En vertu du contrat de travail le liant à son salarié, l'employeur est tenu envers lui d'une obligation de sécurité de résultat, et le manquement à cette obligation a le caractère d'une faute inexcusable au sens de l'article L. 452-1 du code de sécurité sociale, lorsque l'employeur avait ou aurait dû avoir conscience du danger auquel était exposé le salarié et qu'il n'a pas pris les mesures nécessaires pour l'en préserver ;
Il est indifférent que la faute inexcusable commise par l'employeur ait été la cause déterminante de l'accident survenu au salarié mais il suffit qu'elle en soit une cause nécessaire pour que la responsabilité de l'employeur soit engagée, alors même que d'autres fautes auraient concouru au dommage.
A ce stade, la faute de la victime n'a pas pour effet d'exonérer l'employeur de la responsabilité qu'il encourt en raison de sa faute inexcusable.
En l'espèce, du rapport d'événement établi, il ressort que l'accident est survenu le 19 décembre 2011 vers 1 h 50 et que M. [P] a déclaré 'avoir reçu le mécanisme de maintien de la bouteille oxygène dans l'oeil droit, au moment de placer la goupille de verrouillage, le ressort de maintien de la sangle s'est brusquement détendu.' Le certificat médical initial du 19/12/2011 constatait 'une plaie du globe oculaire droit'.
Les conclusions de la commission d'enquête comme l'audition de M. [P] devant les services de gendarmerie permettent de préciser qu'il lui restait à fermer le collier et à installer la goupille de blocage, que la zone d'intervention étant sombre et sans éclairage, il a porté sa lampe frontale pour éclairer la zone du collier, s'en est approché pour vérifier l'emplacement du trou de goupillage quand le collier s'est ouvert violemment.
Il ressort aussi des pièces versées aux débats que le 6 décembre 2011, soit 11 jours auparavant, M. [T] avait eu une contusion de la main droite en remplaçant une bouteille d'oxygène, quand le collier à ressort de celle-ci a tapé sur le dessus de sa main droite.
S'il n'est pas contesté que cette lésion n'a pas fait l'objet d'une information diffusée par la société Air France Industrie à ses salariés, contrairement à ce qui s'est passé après l'accident de M. [P], il convient de relever que le caractère bénin de la lésion n'en faisait pas une obligation d'autant qu'aucun autre incident plus ancien n'avait été signalé sur ce dispositif.
Parallèlement, dans ses flashs sécurité de mai 2007, décembre 2010 et juin 2011, la société rappelait à ses salariés l'importance des équipements de protection individuelle, lunettes, gants et casquettes, comptabilisant les accidents de travail imputables à leur absence, les deux derniers étant spécifiques aux accidents aux yeux, précisant : Vos yeux sont précieux, protégez-les ! Des lunettes et des masques de protection sont à votre disposition et vous sont fortement recommandés pour tous les travaux mettant en danger la sécurité de vos yeux.
En conséquence, il n'est pas établi qu'antérieurement à l'accident de M. [P], l'employeur a eu conscience ou aurait dû avoir conscience d'un danger encouru par ses salariés quant au remplacement des bouteilles d'oxygène et à la manutention des colliers.

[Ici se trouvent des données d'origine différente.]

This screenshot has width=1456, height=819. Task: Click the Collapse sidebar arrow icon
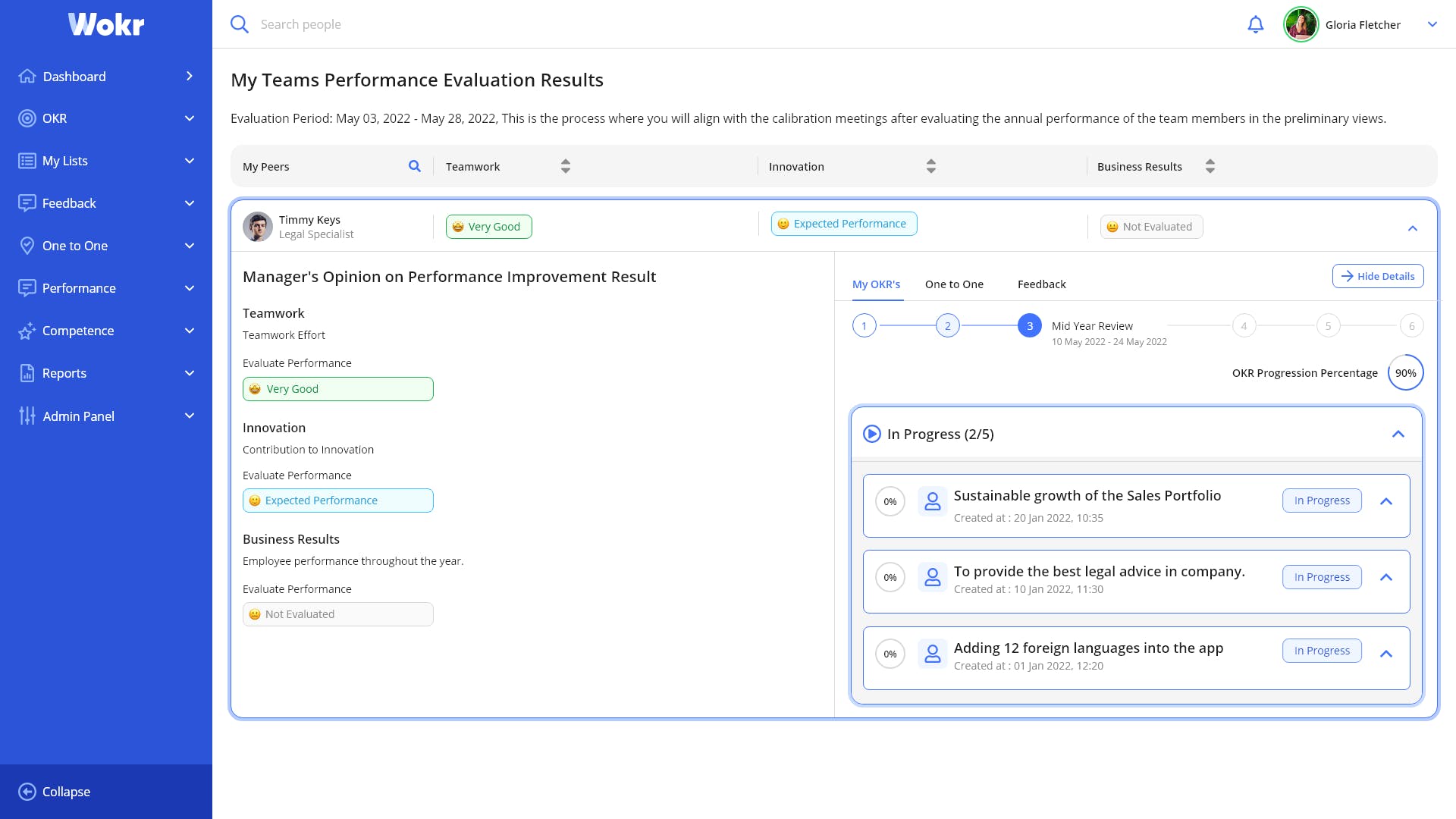click(27, 792)
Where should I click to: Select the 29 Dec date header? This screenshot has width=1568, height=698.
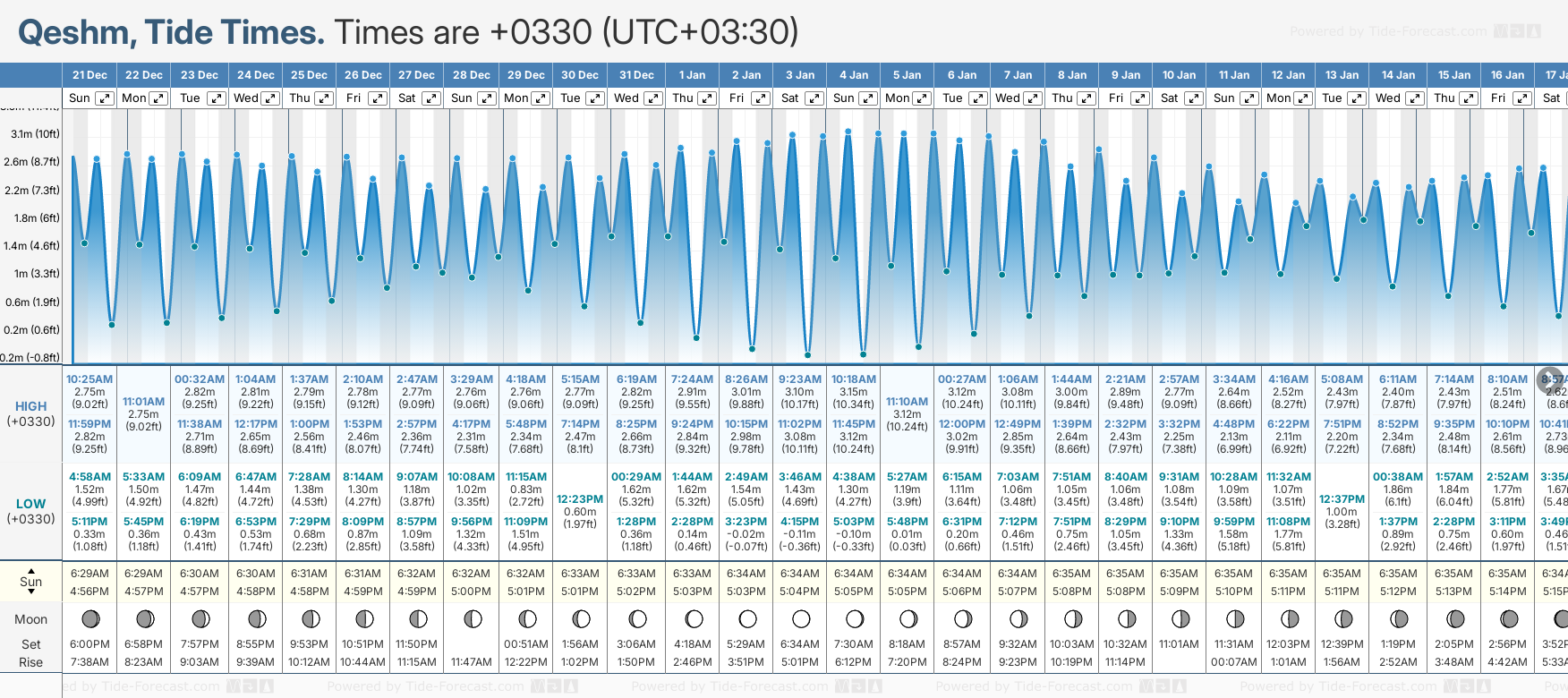526,75
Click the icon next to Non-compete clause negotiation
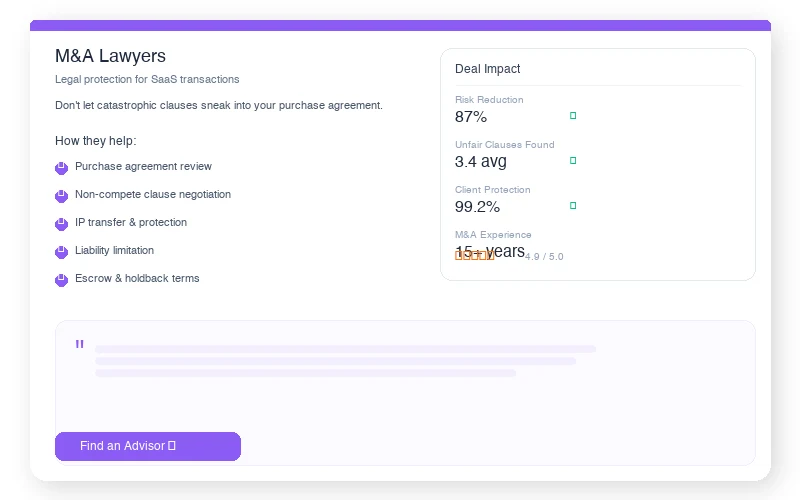The image size is (800, 500). pyautogui.click(x=61, y=196)
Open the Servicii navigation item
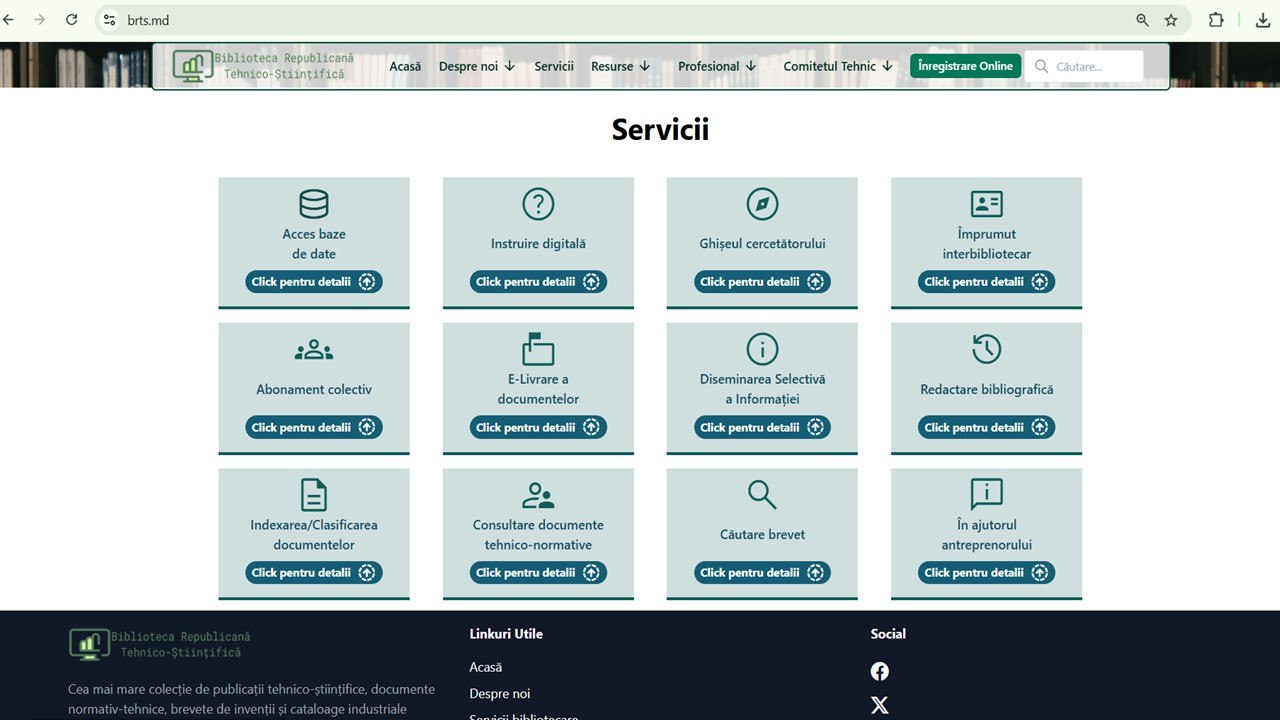This screenshot has width=1280, height=720. click(x=554, y=66)
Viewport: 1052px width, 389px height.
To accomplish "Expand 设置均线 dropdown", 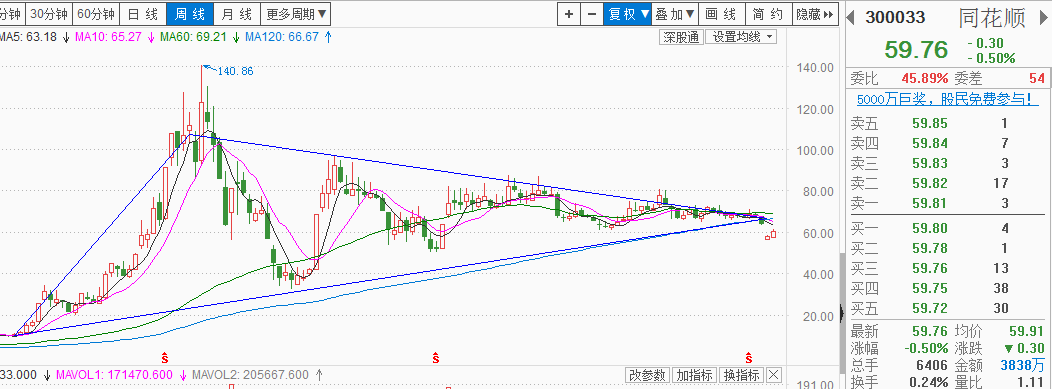I will [742, 37].
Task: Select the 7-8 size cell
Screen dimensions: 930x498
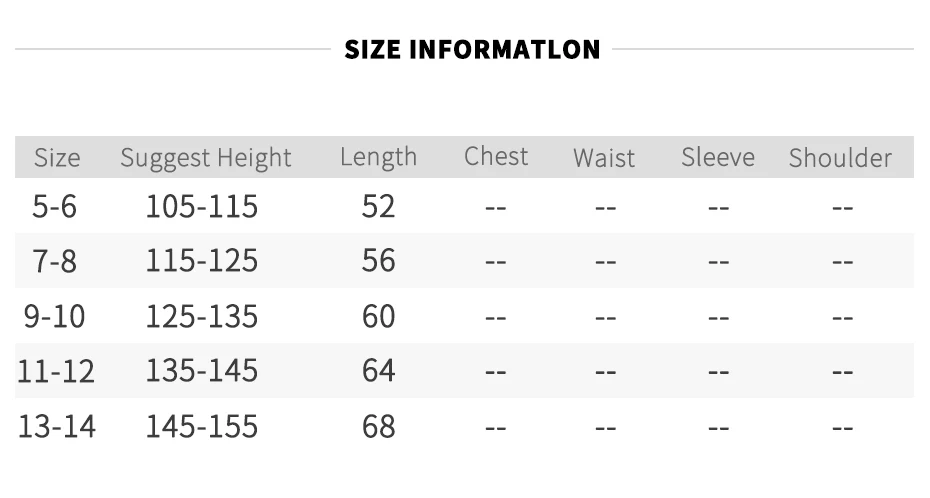Action: (x=55, y=261)
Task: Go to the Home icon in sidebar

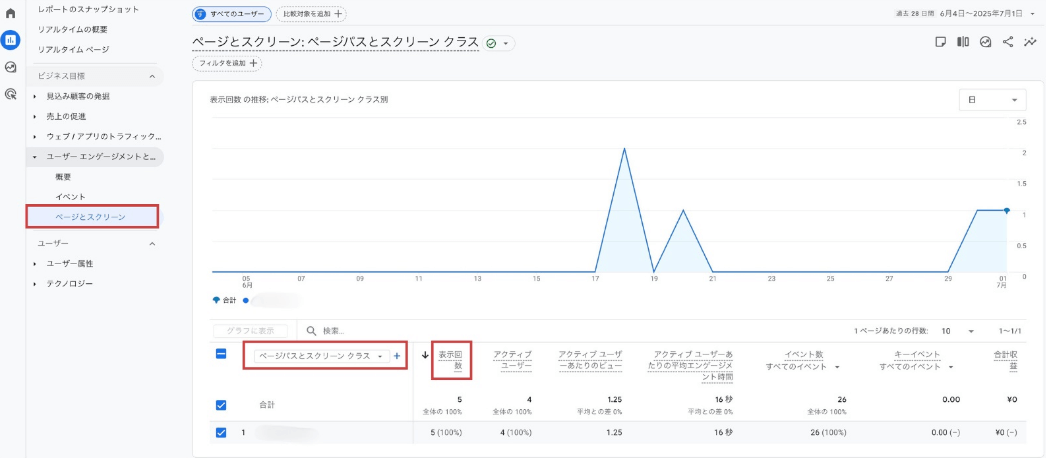Action: (x=11, y=14)
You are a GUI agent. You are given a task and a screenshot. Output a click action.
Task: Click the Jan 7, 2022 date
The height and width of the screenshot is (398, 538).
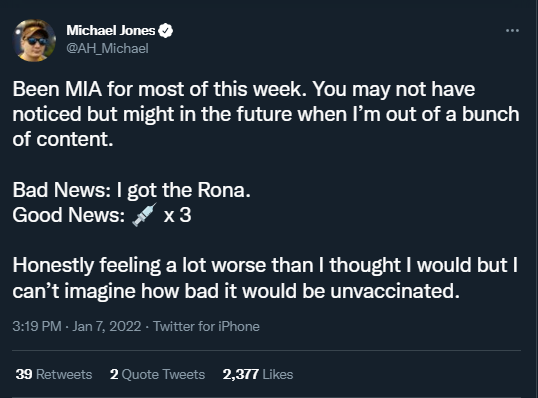107,326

La faute inexcusable ne peut donc être reconnue et le jugement entrepris sera confirmé en toutes ses dispositions.
PAR CES MOTIFS
La cour,
Confirme le jugement entrepris,
Y ajoutant,
Fixe le droit d'appel prévu par l'article R 144-10 alinéa 2 du code de la sécurité sociale à la charge de l'appelante qui succombe au 10ème du montant mensuel du plafond prévu à l'article L241-3 du code de la sécurité sociale et condamne M. [P] au paiement de ce droit ainsi fixé à la somme de 326,90 €.